===== Extract to read =====

I actually read this book relatively late at night and I can thank this book and a heavy thunderstorm for breaking a brief but annoying reader’s block.
This is a book that I would definitely refer to as a cry-book. There were moments when I could feel the tears welling up as I swiftly moved to the next paragraph. The characters were brilliantly formed, and relatable and I can honestly say that I would love to have a friend like Hannah. Sure, she’s not the girl who goes to all the parties, but the things she enjoyed, the quiz nights, the regular meals with her friends – all the things that George seemed to look upon with disdain – were the sort of thing I enjoy. There is comfort in routine.
And to think that it all started with a wrong number!
Two lives are about to be changed by one phone call…
When Davey misdials Hannah’s number, at first they think nothing of it.
After all, Davey lives in Texas and Hannah lives in London.
But when Davey gets a job in London, their paths are sure to cross. As messaging turns to video calling, this feels like the start of something.
Weeks later, Hannah is waiting for Davey at the airport, but he never walks into Arrivals.
When Hannah finds out why, her world is turned on its head. And with their future so uncertain, each must pick up the pieces of their lives.
Will fate intervene once more to bring them together? Or will Davey always be the man that Hannah never met?
Hannah is not great at relationships, but she has some great examples, her parents are happy, her best friend Matilda is with a man who couldn’t be more perfect for her, and even her elderly landlady and neighbour Joan is finding a little bit of fun with adult sleepovers.

===== Records shown =====

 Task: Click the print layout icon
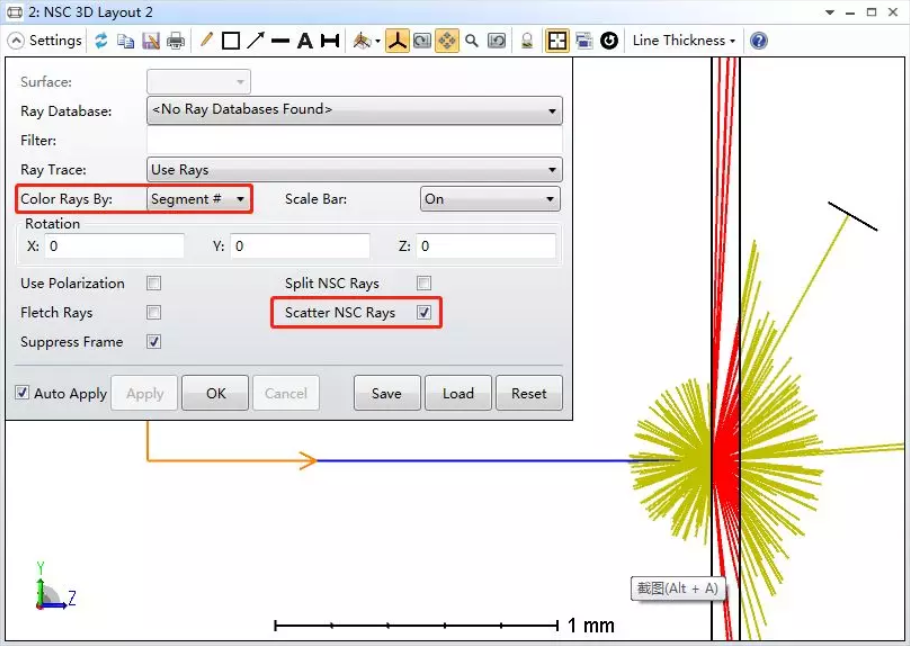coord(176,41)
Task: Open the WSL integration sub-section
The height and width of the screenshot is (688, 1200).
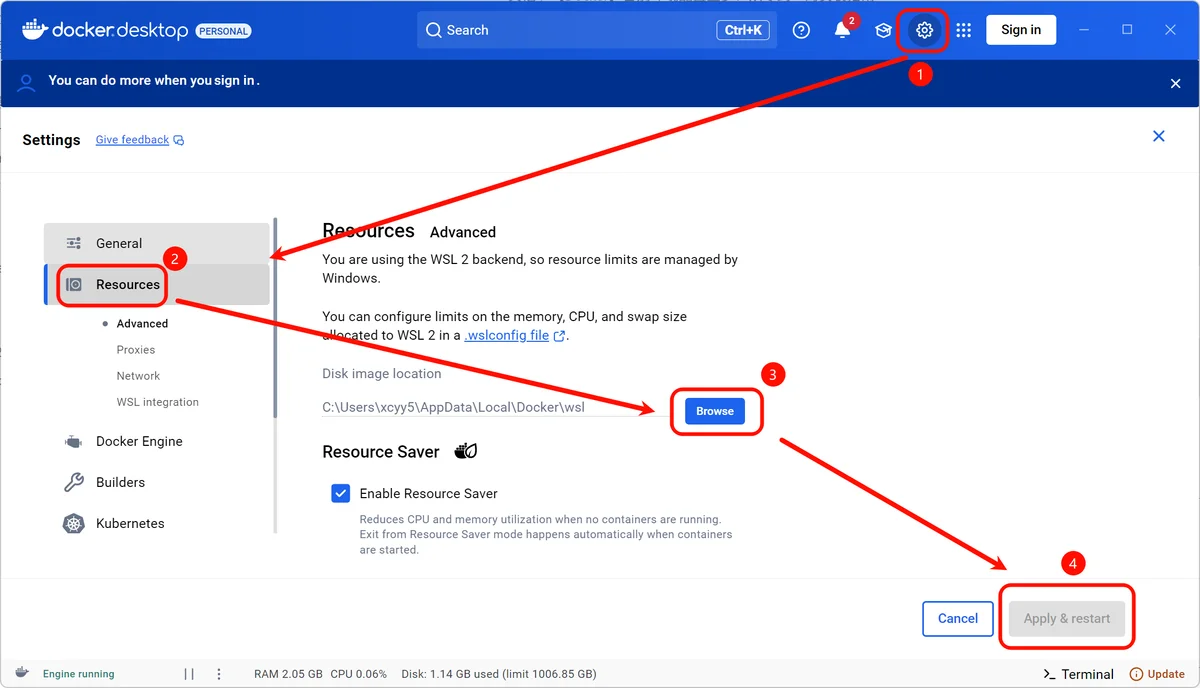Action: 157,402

=====
===== Records shown =====

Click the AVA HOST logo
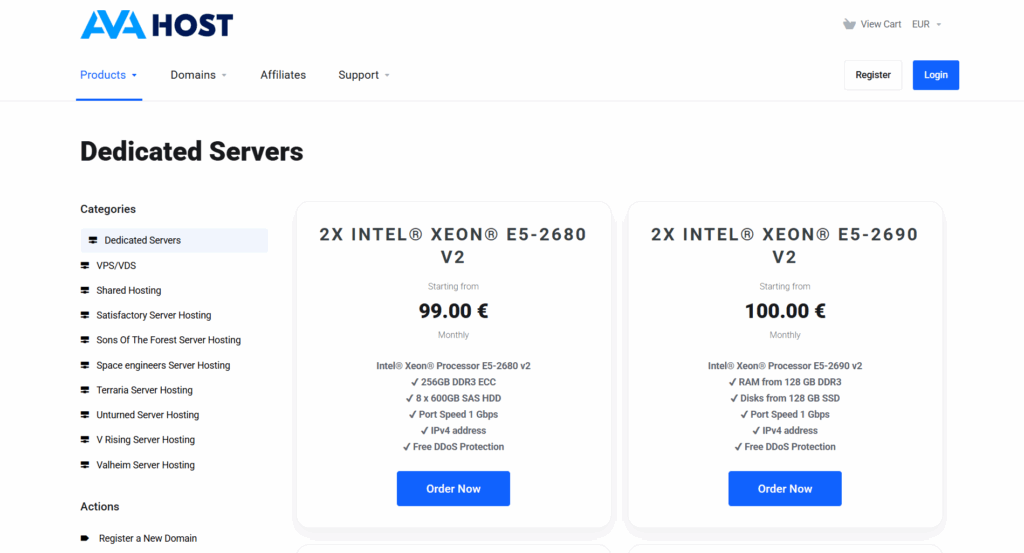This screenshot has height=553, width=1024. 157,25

=====

Task instructions:
**A)** Transcribe the book review word for word, starting at "Two lives are" and ending at "lives in London.".
**B)** According to the book review, why do Davey and Hannah at first think nothing of his misdialed call?

List of solutions:
**A)**
Two lives are about to be changed by one phone call…
When Davey misdials Hannah’s number, at first they think nothing of it.
After all, Davey lives in Texas and Hannah lives in London.

**B)** They think nothing of it because Davey lives in Texas and Hannah lives in London.